Palestinian cartoonist Fabi Abou Hassan has long courted the ire of the Assad regime in Syria due to his scathing cartoon criticism of the regime. In recent years, Abou Hassan has been detained, arrested, and threatened, so Cartoonists Rights Network International and International Cities of Refuge Network coordinated efforts to move Abou Hassan from Syria to Drøbak, Norway.
ICORN describes some of the dire threats Abou Hassan faced in Syria while exercising his freedom of expression:
Fadi Abou Hassan has faced threats to his safety in Syria for his cartoons in recent years, mainly from Syrian security forces and the government’s supporters. He was arrested already in 2009 and was detained under Emergency legislation for 80 days where he was tortured and otherwise ill-treated because of cartoons he published.
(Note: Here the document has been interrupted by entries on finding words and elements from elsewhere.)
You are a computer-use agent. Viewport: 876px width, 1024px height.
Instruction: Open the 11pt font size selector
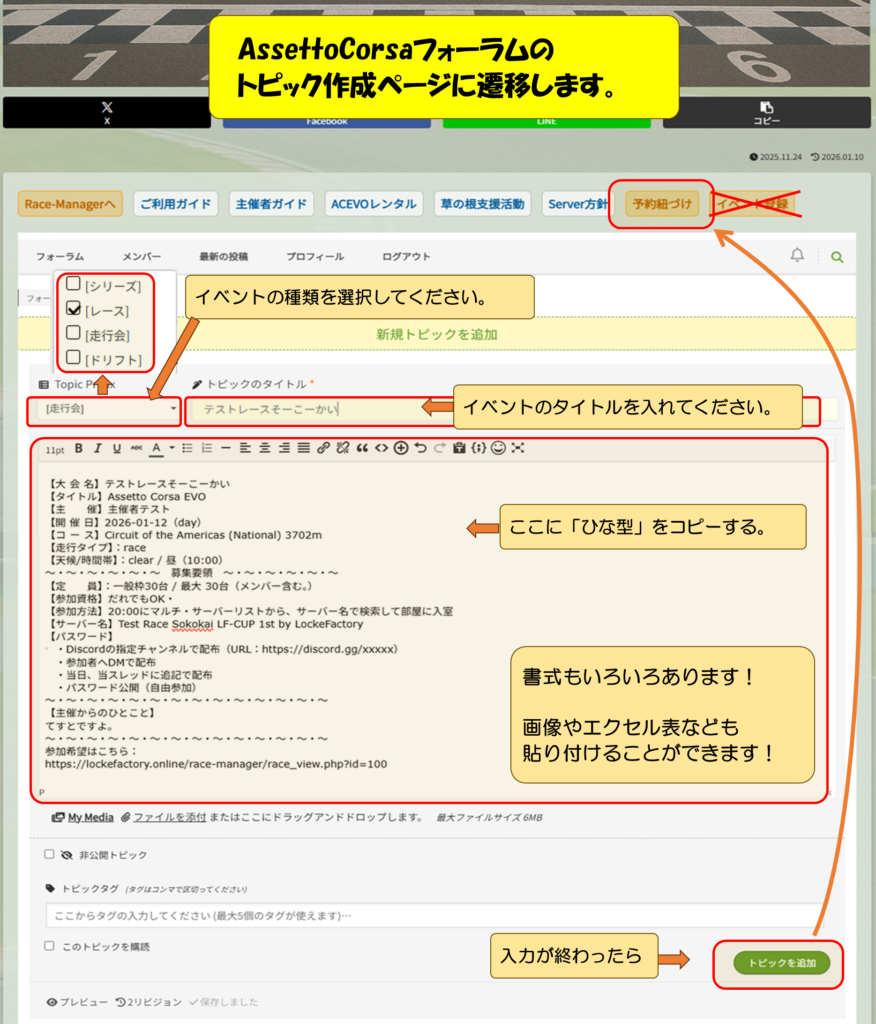tap(54, 449)
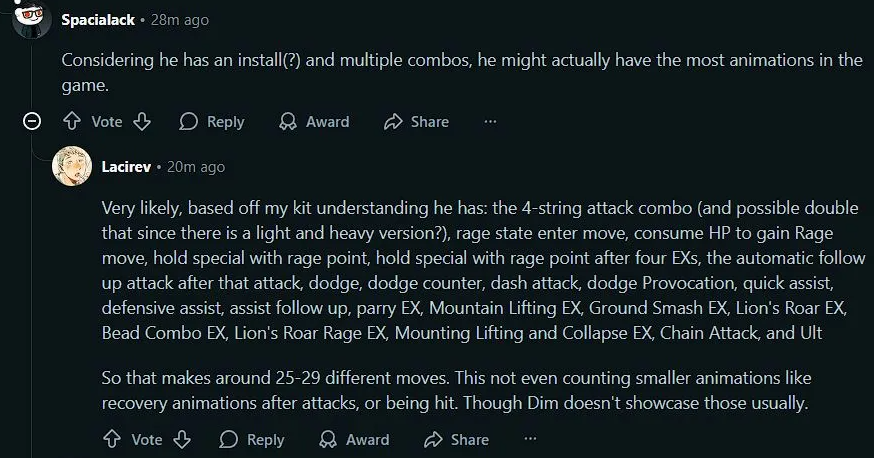The width and height of the screenshot is (874, 458).
Task: Reply to Lacirev's comment
Action: tap(252, 439)
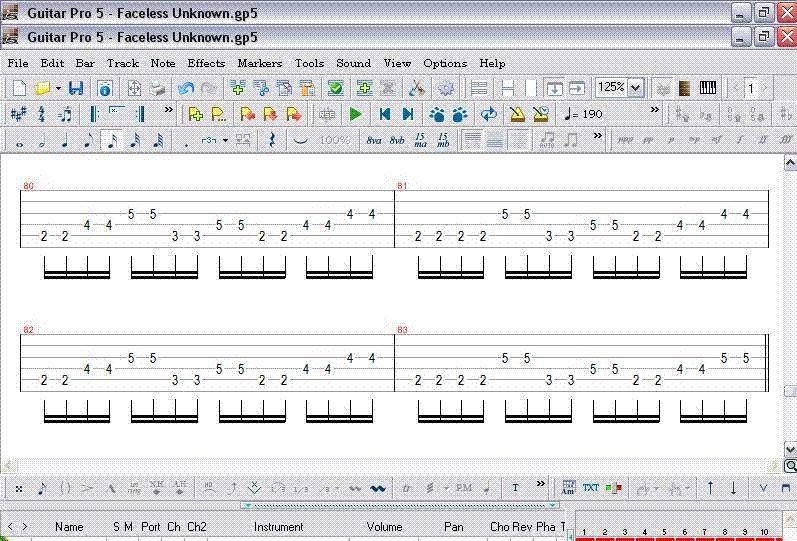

The situation of cartoonists in Syria became even more critical since the rebellion started in 2011. From 2011-2012, Abou Hassan was summoned to the Military Intelligence in Damascus on several occasions where he was threatened and banned from travelling. The direct reasons for the summoning were his cartoons depicting Assad and his forces, as well as other events related to the Syrian popular protests and ensuing conflict.
Abou Hassan is not the only cartoonist who has been persecuted in Syria. In the last few years, cartoonists have been brutally attacked, arrested, and possibly executed for challenging Assad’s government. Abou Hassan’s cartoons are frequently critical of Syria’s human rights record, the treatment of women in Syria, and political corruption. In late 2012, Abou Hassan illegally fled Syria, where he had been a refugee. Abou Hassan continues to cartoon, and many of his cartoons can be viewed on the Cartoon Movement website.